The Gift of Exposure
“We have a water fountain over there.”
I look around and notice it is the only water fountain in the entire gym. The gym’s decision for only a single station, and its placement, are perplexing. It wouldn’t cost much to provide a better experience for their clients.
I realize this is another one of those moments … a moment when I see a situation that could easily be improved, but maybe I’m the only one to notice the lost opportunity? I call this my “gift of exposure.”
Military spouses tend to have very robust gifts of exposure as a direct result of moving around and being a part of many different communities and workplaces. This adds unique value to our work.
Two military spouses shared examples of when their gifts of exposure enabled them to apply best practices from past situations, which contributed to improvements.

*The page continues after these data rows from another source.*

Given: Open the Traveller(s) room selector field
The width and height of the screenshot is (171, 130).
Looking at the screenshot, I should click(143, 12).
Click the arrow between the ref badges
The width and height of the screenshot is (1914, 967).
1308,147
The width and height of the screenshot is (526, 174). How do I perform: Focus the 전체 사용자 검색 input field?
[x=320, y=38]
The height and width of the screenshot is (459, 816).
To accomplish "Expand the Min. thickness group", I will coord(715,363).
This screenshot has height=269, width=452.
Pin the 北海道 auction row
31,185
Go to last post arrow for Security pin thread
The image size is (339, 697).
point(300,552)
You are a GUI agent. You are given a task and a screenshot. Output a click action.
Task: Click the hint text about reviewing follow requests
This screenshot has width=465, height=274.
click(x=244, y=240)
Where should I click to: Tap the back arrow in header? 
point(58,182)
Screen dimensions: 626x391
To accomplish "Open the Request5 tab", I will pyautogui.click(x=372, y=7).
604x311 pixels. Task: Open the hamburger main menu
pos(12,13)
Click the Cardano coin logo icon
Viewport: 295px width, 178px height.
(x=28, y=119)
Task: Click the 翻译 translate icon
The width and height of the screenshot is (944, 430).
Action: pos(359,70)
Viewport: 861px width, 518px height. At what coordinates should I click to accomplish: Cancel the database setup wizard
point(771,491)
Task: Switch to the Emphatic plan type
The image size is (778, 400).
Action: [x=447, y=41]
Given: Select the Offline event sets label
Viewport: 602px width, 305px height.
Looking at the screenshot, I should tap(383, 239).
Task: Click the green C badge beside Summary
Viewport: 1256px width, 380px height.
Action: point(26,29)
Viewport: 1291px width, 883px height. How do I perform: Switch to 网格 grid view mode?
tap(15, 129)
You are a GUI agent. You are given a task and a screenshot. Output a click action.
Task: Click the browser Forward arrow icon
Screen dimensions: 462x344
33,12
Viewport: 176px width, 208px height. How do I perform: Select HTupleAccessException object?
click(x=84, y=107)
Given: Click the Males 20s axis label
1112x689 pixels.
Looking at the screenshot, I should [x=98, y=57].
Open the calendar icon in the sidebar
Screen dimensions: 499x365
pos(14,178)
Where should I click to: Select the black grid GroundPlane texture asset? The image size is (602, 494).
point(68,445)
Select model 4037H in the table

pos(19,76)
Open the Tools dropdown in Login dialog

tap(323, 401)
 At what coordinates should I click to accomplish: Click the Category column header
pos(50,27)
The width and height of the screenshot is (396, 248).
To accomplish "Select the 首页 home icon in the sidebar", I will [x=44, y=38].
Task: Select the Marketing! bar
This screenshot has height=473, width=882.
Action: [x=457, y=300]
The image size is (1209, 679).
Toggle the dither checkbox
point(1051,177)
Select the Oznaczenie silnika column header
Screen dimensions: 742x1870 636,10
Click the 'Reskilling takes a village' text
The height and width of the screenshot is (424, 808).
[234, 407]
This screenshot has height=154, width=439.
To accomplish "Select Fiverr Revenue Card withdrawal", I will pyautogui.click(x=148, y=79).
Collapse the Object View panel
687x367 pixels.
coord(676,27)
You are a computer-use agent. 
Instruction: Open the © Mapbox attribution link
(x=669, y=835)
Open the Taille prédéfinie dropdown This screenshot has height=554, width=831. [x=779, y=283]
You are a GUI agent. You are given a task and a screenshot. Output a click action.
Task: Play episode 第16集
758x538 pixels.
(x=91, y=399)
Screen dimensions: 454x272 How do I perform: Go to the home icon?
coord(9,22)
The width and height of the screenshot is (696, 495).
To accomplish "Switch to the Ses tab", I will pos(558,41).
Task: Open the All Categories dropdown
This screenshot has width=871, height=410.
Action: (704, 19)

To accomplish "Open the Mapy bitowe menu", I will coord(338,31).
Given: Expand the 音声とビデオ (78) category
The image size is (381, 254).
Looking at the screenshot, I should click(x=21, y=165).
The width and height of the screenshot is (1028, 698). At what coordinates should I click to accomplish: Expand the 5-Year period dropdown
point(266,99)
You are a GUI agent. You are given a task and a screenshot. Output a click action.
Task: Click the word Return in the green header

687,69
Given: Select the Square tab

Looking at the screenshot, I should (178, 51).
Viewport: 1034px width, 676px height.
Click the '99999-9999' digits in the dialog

“When I worked at GE, I was tasked with improving a design calculation method that had been done the same way for 40-plus years. I conducted a lean workout with my team, and we developed an improvement plan to automate the system, which resulted in the allocation of funding and resources to implement the plan. My experience with lean workouts from other jobs enabled me to help the team find a solution for this team. I am now at another company and recently used this again for another project.”
“My children attended a small private school. The parents’ group had recurring problems with the president taking on all of the activity burden and decision-making leaving the other officers and parents unengaged and not contributing. When I assumed the role of the president, I pulled from my experiences in other small nonprofit groups and restructured the leadership roles from the traditional hierarchy structure in place since it started many years ago to three equal roles each focused on a different aspect of the mission. The new structure drastically improved engagement, contributions, and work towars the mission.”
If you are a military spouse, consider how your gifts of exposure help you see opportunities and solutions to make the world around you a better place. What might seem to you like an obvious solution might be considered out-of-the-box thinking for others. Don’t hold back if you are contemplating sharing your ideas; your diverse background equips you to solve problems and make improvements. If you are interested in communicating your value in a workplace, don’t forget to include this value-adding skill set and perspective in your professional portfolio.
If you're an employer, be sure to ask military spouses for examples of how they contributed to improvements by applying best practices from past experiences. You likely will find military spouses have exceptional experiences and talents that make them high-value talent for your workplace.